Request → Rewrite the records starting at the line containing "coordinates (207, 644)." and ending at the line containing "(213, 791).", swapping "snowflake" for "snow crystal" and leaving everything else unchanged.

Data records →
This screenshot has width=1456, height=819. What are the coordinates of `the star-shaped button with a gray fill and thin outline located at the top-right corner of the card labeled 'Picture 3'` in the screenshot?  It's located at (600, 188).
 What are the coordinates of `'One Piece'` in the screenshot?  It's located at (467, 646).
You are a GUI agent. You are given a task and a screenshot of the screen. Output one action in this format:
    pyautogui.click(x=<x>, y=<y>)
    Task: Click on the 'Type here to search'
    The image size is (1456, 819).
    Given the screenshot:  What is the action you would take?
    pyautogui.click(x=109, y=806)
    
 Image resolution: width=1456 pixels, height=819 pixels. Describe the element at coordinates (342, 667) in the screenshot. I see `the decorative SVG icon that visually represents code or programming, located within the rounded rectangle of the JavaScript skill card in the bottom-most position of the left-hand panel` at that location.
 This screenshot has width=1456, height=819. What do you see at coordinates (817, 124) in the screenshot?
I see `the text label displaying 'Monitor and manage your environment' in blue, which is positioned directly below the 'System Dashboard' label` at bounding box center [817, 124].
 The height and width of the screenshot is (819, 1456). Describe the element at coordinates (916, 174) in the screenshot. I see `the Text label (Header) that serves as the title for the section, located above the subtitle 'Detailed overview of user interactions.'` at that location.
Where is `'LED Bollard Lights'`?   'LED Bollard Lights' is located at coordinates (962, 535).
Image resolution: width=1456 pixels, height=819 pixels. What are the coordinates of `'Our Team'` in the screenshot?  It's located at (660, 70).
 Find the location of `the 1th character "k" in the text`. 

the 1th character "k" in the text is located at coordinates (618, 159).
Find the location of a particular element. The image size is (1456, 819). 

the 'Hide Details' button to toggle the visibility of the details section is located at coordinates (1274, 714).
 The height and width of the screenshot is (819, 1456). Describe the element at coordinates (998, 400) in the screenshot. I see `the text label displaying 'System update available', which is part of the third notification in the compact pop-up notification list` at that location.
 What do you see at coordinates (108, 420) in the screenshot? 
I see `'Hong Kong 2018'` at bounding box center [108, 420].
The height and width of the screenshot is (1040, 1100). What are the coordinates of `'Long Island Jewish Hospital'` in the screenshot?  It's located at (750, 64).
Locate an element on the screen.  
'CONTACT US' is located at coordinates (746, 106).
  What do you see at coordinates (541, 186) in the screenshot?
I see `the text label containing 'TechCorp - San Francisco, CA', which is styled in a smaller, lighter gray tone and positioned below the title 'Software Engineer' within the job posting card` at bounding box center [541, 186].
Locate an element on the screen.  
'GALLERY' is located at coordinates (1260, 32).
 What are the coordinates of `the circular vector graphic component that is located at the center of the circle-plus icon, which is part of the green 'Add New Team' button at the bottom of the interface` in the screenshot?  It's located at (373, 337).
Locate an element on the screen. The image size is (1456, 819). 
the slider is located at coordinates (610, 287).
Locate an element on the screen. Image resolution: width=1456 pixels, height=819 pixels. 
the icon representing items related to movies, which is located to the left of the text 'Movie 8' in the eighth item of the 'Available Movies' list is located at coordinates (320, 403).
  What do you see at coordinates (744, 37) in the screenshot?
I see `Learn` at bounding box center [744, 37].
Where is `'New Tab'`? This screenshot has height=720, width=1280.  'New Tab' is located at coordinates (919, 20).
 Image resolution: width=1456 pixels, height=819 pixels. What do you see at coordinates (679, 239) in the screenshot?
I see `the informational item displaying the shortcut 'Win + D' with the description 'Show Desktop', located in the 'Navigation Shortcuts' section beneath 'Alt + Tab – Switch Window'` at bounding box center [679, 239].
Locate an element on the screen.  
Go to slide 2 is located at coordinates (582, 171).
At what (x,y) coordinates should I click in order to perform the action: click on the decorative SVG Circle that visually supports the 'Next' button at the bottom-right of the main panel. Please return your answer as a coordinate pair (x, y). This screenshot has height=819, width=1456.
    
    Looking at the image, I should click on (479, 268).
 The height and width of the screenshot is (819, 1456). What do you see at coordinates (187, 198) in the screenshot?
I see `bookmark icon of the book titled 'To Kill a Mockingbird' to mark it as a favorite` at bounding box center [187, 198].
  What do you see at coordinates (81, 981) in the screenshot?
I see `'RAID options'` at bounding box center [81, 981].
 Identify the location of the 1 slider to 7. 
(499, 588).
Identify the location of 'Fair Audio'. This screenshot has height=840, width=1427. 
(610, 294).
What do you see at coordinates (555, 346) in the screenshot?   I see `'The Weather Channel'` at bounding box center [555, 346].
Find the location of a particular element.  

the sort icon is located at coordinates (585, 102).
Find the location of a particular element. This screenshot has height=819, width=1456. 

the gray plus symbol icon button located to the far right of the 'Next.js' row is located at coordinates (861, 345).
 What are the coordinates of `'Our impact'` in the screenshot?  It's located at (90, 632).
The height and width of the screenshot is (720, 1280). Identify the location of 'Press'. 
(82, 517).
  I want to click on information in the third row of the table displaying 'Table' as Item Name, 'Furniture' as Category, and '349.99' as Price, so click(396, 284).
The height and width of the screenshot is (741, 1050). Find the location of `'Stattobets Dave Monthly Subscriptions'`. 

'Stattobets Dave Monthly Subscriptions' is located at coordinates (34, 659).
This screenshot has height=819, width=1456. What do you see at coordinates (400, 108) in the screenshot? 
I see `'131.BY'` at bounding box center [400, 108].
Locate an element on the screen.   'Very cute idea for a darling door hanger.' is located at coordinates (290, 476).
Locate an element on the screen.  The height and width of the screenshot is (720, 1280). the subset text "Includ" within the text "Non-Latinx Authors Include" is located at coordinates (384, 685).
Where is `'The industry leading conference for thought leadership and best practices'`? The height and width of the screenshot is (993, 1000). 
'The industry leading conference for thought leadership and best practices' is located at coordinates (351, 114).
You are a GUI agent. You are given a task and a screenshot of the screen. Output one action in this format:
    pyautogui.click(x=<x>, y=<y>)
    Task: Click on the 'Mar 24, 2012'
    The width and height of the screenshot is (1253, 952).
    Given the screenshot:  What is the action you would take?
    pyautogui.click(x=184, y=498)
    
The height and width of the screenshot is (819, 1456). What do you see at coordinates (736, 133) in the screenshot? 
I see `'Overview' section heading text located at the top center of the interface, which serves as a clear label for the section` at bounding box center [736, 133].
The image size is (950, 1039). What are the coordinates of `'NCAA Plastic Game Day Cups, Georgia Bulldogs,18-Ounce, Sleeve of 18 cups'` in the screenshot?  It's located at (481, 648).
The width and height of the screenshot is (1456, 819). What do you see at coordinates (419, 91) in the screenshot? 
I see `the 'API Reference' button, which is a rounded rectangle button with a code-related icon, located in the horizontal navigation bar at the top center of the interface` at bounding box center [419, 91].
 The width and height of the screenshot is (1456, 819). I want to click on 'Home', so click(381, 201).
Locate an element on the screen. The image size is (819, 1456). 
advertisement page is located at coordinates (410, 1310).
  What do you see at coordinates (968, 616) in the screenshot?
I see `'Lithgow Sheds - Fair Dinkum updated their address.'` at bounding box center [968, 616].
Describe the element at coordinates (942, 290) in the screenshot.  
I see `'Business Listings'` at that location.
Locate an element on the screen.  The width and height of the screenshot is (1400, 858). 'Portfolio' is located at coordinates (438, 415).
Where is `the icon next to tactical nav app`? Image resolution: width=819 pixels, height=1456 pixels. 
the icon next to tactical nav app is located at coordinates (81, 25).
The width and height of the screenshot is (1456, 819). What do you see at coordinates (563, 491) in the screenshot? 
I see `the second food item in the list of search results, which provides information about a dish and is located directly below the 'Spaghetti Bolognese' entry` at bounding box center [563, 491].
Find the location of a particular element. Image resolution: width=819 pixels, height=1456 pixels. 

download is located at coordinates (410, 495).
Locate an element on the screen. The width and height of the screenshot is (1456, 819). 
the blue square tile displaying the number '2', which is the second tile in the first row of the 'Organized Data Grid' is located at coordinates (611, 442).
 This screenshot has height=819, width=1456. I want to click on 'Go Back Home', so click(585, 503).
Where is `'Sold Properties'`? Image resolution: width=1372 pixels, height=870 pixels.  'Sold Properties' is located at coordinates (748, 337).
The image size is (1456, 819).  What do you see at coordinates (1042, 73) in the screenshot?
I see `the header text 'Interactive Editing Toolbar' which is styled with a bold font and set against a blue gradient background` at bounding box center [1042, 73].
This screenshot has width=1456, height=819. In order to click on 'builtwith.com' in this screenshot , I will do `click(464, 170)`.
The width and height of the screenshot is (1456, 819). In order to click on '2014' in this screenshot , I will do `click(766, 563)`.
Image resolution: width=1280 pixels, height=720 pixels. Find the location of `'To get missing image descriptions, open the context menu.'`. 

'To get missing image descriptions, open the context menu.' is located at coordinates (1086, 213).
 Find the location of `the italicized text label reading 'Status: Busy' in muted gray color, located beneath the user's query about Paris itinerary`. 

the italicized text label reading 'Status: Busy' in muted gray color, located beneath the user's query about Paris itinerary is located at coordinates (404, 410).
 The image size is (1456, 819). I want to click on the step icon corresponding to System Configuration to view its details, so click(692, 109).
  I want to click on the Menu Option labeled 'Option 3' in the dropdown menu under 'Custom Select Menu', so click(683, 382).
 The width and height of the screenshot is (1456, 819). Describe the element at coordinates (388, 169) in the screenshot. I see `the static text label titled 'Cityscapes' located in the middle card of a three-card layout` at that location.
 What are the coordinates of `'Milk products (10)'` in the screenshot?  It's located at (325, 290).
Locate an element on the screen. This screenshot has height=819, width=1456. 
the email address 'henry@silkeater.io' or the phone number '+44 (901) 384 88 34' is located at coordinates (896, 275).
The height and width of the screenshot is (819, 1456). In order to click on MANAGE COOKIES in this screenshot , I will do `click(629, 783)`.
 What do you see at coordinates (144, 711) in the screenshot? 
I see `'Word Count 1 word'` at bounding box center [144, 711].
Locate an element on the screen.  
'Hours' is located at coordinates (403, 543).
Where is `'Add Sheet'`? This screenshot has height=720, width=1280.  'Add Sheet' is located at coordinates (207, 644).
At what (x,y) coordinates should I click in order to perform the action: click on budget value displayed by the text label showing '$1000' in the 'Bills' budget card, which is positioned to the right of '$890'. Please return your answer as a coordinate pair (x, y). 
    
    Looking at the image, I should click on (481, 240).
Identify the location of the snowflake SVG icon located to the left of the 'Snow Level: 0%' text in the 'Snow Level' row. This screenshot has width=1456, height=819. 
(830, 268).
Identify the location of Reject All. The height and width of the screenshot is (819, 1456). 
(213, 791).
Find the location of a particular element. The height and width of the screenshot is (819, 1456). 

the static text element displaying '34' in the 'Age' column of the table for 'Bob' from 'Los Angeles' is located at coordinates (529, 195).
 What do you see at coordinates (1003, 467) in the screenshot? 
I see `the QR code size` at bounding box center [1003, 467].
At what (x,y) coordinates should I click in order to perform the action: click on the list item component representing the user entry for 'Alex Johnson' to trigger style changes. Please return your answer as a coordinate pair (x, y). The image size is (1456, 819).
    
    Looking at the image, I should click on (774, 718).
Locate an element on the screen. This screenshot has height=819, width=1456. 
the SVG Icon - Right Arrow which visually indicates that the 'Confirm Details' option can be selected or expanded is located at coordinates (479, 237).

The completed task →
Where is `'Add Sheet'`? This screenshot has height=720, width=1280.  'Add Sheet' is located at coordinates (207, 644).
At what (x,y) coordinates should I click in order to perform the action: click on budget value displayed by the text label showing '$1000' in the 'Bills' budget card, which is positioned to the right of '$890'. Please return your answer as a coordinate pair (x, y). 
    
    Looking at the image, I should click on (481, 240).
Identify the location of the snow crystal SVG icon located to the left of the 'Snow Level: 0%' text in the 'Snow Level' row. This screenshot has width=1456, height=819. 
(830, 268).
Identify the location of Reject All. The height and width of the screenshot is (819, 1456). 
(213, 791).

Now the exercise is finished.